Powerful voices in opposition – There are other flaws with the proposal – things like the new proposed fees and rates on defaults and other less obvious parts of the loan transaction. These are the kinds of things the average loan company borrower would never notice or understand in million years and speak volumes regarding the need for strict regulation in the first place.
But perhaps the most compelling red flags one can find about the bill can be found in the list of who’s for it and who’s against it. Of course, there’s only one organized group supporting the bill – the industry that stands to make as much as another $100 million per year from North Carolina consumers. And while they’ve purchased a big group of lobbyists – at least seven at last count – they’ve not been able to prevent a large collection of consumer advocates like the AARP, NAACP, and an umbrella group known as the Coalition for Responsible Lending from joining together in opposition.

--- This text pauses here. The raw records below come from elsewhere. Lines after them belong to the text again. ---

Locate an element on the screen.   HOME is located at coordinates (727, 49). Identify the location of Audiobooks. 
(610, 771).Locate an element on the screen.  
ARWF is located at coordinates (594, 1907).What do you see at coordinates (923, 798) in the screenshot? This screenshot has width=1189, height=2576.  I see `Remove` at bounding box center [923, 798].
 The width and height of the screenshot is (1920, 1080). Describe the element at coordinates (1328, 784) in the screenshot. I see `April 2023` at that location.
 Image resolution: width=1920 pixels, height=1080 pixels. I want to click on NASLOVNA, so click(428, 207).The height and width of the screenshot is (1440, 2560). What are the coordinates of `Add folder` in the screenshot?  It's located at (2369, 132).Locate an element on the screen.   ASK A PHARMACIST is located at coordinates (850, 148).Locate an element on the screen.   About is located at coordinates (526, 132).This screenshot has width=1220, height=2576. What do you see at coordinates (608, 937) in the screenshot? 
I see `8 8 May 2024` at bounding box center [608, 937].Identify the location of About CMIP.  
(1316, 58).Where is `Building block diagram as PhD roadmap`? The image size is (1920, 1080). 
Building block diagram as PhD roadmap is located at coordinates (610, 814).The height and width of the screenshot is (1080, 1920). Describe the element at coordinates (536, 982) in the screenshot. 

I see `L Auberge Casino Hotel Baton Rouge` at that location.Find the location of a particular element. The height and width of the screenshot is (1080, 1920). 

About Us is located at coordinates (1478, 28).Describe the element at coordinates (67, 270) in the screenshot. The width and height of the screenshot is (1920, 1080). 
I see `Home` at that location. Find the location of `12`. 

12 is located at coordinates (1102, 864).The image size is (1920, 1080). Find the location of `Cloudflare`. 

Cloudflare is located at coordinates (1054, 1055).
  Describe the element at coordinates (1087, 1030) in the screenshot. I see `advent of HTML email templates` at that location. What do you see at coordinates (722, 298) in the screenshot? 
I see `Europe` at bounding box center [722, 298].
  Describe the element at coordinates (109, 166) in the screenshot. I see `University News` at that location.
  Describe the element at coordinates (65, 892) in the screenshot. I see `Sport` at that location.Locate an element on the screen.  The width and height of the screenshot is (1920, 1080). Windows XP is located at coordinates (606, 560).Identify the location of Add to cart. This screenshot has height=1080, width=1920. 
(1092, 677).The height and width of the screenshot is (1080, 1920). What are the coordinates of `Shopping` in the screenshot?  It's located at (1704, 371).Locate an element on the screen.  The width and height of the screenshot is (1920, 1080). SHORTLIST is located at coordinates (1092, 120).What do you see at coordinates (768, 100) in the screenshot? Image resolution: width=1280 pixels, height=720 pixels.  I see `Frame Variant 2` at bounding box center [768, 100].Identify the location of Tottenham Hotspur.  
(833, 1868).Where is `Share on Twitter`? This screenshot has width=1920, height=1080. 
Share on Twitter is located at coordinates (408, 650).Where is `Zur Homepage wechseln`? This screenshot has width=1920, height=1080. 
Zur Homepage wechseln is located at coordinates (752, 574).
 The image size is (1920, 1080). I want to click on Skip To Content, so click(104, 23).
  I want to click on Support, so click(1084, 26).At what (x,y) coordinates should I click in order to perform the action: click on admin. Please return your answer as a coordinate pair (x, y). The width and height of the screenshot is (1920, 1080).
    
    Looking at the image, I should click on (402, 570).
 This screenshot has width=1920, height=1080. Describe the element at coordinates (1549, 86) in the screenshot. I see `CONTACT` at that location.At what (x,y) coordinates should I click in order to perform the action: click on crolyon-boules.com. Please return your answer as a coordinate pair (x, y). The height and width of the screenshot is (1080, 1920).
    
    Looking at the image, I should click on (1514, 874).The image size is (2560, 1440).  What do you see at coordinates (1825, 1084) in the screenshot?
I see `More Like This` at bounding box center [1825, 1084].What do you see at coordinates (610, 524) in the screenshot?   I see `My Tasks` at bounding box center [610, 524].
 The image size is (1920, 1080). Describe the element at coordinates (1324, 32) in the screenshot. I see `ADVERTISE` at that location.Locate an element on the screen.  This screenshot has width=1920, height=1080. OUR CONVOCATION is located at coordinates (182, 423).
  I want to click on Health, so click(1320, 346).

Yesterday, another powerful opponent was added when the Navy Marine Corp Relief Society, a group whose mission is to provide, financial, educational, and other assistance to members of the Naval Services of the United States, sent a letter to state lawmakers. Here’s some of what the head of the group, Retired Admiral Steve Abbot said in that letter:
“Many high cost lenders target military personnel and families. It’s a disservice to those protecting our freedoms to be burdened with high interest debt that can create unnecessary hardships for them and their families.
This legislation will increase the already high interest rates and fees charged on consumer finance loans in North Carolina. We believe these changes would be harmful to Sailors, Marines and their families struggling to make ends meet in this difficult economy.”
The bottom line of the lending proposal, of course, is that it has nothing to do with helping average people, creating jobs (except maybe for debt collectors) or advancing the North Carolina economy. As Admiral Abbot’s letter makes clear, the only thing the proposal would do is make things harder for a lot vulnerable people and raise the bottom lines of a few large, well-connected corporations.
Well, that, and show once and for all, what the conservative leadership in the General Assembly is really all about.